Clearly, it would be much more convenient to get the sum of two complex numbers by means of an arithmetic expression, as in

```   complex a, b, sum;
sum = a + b;
```
The compiler won't know how to interpret such an expression unless we tell it. C++ provides for overloading the `+` operator this way:
 ``` complex operator+(const complex &z1, const complex &z2) { return complex(z1.re + z2.re, z1.im + z2.im); } ```

In effect we are allowed to define a special purpose function named `operator+` that adds its two arguments, just as `cadd` did. That is to say, when we write the expression `a + b`, the compiler interprets it as the special function call `operator+(a,b)`, where the plus sign is the last character in the name of the function.
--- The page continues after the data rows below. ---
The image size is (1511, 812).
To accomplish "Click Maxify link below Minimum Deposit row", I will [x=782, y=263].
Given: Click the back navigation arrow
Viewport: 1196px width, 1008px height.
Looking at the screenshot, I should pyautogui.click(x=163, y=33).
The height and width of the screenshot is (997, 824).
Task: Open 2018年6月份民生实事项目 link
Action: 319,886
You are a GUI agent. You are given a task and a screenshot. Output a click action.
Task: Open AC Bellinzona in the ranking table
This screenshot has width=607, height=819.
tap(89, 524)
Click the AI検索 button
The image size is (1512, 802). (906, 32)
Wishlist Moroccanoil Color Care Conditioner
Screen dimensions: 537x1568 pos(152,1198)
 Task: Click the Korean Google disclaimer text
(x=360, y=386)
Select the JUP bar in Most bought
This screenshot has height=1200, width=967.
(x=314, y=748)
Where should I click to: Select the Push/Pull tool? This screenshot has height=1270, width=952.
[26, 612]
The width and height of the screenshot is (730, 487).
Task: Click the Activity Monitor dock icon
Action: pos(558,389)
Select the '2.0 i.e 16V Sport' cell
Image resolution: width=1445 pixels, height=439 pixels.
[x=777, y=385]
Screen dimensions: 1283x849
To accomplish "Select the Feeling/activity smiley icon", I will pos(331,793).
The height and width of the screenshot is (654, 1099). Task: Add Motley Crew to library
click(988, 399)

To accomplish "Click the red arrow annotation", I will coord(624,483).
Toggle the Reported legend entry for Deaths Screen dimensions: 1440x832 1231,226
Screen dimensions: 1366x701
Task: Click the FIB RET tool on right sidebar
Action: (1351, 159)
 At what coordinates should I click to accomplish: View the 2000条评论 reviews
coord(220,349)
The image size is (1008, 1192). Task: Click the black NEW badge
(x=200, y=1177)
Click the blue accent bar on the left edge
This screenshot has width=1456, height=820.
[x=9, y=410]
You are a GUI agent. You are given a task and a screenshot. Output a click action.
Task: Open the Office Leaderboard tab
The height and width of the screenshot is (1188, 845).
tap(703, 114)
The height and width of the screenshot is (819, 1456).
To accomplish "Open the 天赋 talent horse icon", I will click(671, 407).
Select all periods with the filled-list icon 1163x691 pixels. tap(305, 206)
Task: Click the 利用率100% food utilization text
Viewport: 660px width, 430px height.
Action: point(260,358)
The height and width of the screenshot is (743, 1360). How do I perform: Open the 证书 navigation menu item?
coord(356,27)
The `+` operator in this context is called a binary arithmetic operator because it takes two values. In algebra there is also a unary `+` operator as in `x = +b`. That operator has the same name, but takes only one argument. The operators `-`, `*`, and `/` are also binary operators, and the operator `-` can also be unary as in `x = -b`. All of these operators can be similarly overloaded for complex arithmetic, allowing us to build a wide range of expressions involving complex numbers.

The other new feature here is the use of the attribute `const`, which signals to the compiler that the argument is unchanged by the function. That makes sense here, because both terms being added are strictly input, so they are never changed. Always declaring input values as constant is good coding practice, but not always required. Here it is necessary, if we ever want to build compound expressions like `a + b + c`, where the result of the first addition becomes input to the second. The result of the first addition is a temporary intermediate, which we don't see. Feeding it to a function that might change it is not allowed, because it could result in a hard-to-detect bug. The compiler is reassured by `const` that it won't be changed.